IHA Daily Briefing: Oct. 3

Thursday, October 3, 2019
14 Organizations Receive Well-Woman Care Grants
Hypertension Risk after 1st Pregnancy Complications
RWJF Develops Beverage Guidelines for Kids Under 2
Briefly Noted

14 Organizations Receive Well-Woman Care Grants
The Illinois Dept. of Public Health (IDPH) Office of Women's Health and Family Services announced yesterday that it has issued $350,000 in competitive grant funding to 14 organizations across the state. OSF St. Joseph Medical Center, Bloomington, the sole hospital recipient, was awarded $22,000.

Organizations receiving funding are charged with developing plans to increase the number of women in their community who obtain a wellness check by removing obstacles for those seeking care, delineating what services are available and identifying opportunities to educate underserved women about the importance of wellness visits.

IDPH said in a press release that during 2016, seven in 10 Illinois women ages 18-44 years (69.2%) had a well-woman visit in the past year. A variety of factors— cost, availability of providers, transportation, competing priorities, and health literacy—impact a woman's ability to receive care.

Hypertension Risk after 1st Pregnancy Complications
A study published in the Journal of the American Heart Association finds that women who experience complications such as preterm births and preeclampsia during their first pregnancy are nearly twice more likely than women without complications to develop high blood pressure later in life — some as quickly as three years later.
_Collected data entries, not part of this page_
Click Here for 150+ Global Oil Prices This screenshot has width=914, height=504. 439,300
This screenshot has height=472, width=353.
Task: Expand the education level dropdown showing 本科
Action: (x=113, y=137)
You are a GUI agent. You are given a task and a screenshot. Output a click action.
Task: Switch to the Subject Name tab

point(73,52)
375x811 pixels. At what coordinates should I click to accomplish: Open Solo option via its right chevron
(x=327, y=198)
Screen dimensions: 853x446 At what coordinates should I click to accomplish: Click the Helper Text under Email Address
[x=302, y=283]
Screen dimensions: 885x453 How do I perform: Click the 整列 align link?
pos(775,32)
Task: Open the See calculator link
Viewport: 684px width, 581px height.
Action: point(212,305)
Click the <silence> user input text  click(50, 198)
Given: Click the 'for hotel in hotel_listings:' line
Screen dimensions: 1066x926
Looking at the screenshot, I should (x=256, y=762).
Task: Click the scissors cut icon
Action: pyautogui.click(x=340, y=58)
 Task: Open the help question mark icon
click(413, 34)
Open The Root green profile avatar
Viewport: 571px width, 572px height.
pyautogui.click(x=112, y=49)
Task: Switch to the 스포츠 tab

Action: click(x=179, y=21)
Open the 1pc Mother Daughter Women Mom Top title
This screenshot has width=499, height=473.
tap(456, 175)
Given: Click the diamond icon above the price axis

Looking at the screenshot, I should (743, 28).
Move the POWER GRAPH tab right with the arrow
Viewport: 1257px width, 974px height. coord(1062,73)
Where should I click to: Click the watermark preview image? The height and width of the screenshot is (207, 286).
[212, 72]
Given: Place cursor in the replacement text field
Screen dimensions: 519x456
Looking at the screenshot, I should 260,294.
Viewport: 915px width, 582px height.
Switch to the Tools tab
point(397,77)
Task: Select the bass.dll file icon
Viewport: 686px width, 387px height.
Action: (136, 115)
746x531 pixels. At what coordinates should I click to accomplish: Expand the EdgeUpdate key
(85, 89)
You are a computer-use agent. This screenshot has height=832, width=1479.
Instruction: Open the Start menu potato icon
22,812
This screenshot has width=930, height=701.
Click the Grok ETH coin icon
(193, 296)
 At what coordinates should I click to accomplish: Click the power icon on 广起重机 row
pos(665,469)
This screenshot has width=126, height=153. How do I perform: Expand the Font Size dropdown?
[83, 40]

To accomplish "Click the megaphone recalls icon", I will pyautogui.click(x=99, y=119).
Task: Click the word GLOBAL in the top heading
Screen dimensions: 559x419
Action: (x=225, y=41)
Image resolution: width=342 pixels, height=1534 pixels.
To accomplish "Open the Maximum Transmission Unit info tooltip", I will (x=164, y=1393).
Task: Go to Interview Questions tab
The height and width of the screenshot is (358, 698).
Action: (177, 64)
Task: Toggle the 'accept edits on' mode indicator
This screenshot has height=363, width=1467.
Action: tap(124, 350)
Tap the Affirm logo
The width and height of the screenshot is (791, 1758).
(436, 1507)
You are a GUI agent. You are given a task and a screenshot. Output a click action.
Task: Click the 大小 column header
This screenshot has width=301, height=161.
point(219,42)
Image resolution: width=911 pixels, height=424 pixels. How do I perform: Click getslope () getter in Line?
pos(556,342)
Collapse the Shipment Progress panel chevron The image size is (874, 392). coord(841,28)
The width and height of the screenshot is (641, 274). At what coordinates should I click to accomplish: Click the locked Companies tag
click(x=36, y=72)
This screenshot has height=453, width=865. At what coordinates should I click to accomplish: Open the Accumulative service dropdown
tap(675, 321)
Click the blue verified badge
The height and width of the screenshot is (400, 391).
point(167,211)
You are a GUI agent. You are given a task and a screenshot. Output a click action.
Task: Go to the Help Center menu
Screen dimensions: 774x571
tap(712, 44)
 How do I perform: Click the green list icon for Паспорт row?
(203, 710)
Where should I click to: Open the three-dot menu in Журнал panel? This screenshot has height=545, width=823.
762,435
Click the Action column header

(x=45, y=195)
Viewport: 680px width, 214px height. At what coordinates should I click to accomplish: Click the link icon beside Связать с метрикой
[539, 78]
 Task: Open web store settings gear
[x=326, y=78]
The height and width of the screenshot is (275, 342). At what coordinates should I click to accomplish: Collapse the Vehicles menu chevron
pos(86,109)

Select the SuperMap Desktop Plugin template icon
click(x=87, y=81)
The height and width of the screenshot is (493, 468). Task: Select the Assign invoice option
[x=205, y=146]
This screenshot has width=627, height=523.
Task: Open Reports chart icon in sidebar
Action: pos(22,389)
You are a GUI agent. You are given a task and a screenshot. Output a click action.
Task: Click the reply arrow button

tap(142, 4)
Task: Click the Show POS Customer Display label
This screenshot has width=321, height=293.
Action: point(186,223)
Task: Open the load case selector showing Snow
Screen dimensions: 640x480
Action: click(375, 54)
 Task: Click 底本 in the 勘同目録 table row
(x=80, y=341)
Nearly 4,500 women—62% white, 14% black, 16% Hispanic, 3% Asian, and 5% other—participated in the study funded largely by the National Heart, Lung, and Blood Institute, part of the National Institutes of Health (NIH). The average age during their first pregnancy was 27.

The researchers found that 31% of the women with at least one adverse outcome during their first pregnancy experienced chronic hypertension, while only 17% of those who did not experience complications developed this condition. The risk of developing chronic hypertension grew even higher with additional adverse outcomes, they said.

Past studies have shown that adverse pregnancy outcomes — a smaller-than-average baby, a stillbirth, a preterm delivery, for example — are associated with a high risk for hypertension, cardiovascular disease, and diabetes in women at younger ages than those without adverse outcomes. But those studies have relied on retrospectively-collected data and self-reported reproductive histories.

Researchers say their findings underscore the need for doctors to focus more aggressively on knowing the health histories of women—both during their pregnancies to help prevent adverse outcomes, and afterwards to flag their risks for future cardiovascular events.

Read more in a NIH press release.

RWJF Develops Beverage Guidelines for Kids Under 2
A recent Culture of Health Blog post by the Robert Wood Johnson Foundation (RWJF) discusses what young kids should drink and avoid. The blog highlights a RWJF collaboration that developed beverage recommendations for children under age 2 to age 5.

The recommendations are:

  • 0-6 month: breast milk or formula;
  • 6-12 months: breast milk or formula, small sips of water;
  • 12-24 months: whole milk, water and 100% fruit juice (limited consumption); and
  • 2-5 years: Low-fat milk, water and 100% fruit juice (limited consumption).

Prior to this guidance, there had only been healthy beverage recommendations for children ages 2 and older.

Briefly Noted
Experts from the Centers for Disease Control and Prevention’s Division of Healthcare Quality Promotion are presenting at IDWeek on antibiotic prescribing, antibiotic resistance, sepsis, C. diff, device-associated infections, and other topics. IDWeek is the joint annual meeting of the Infectious Diseases Society of America, Society for Healthcare Epidemiology of America, the HIV Medical Association, and the Pediatric Infectious Diseases Society.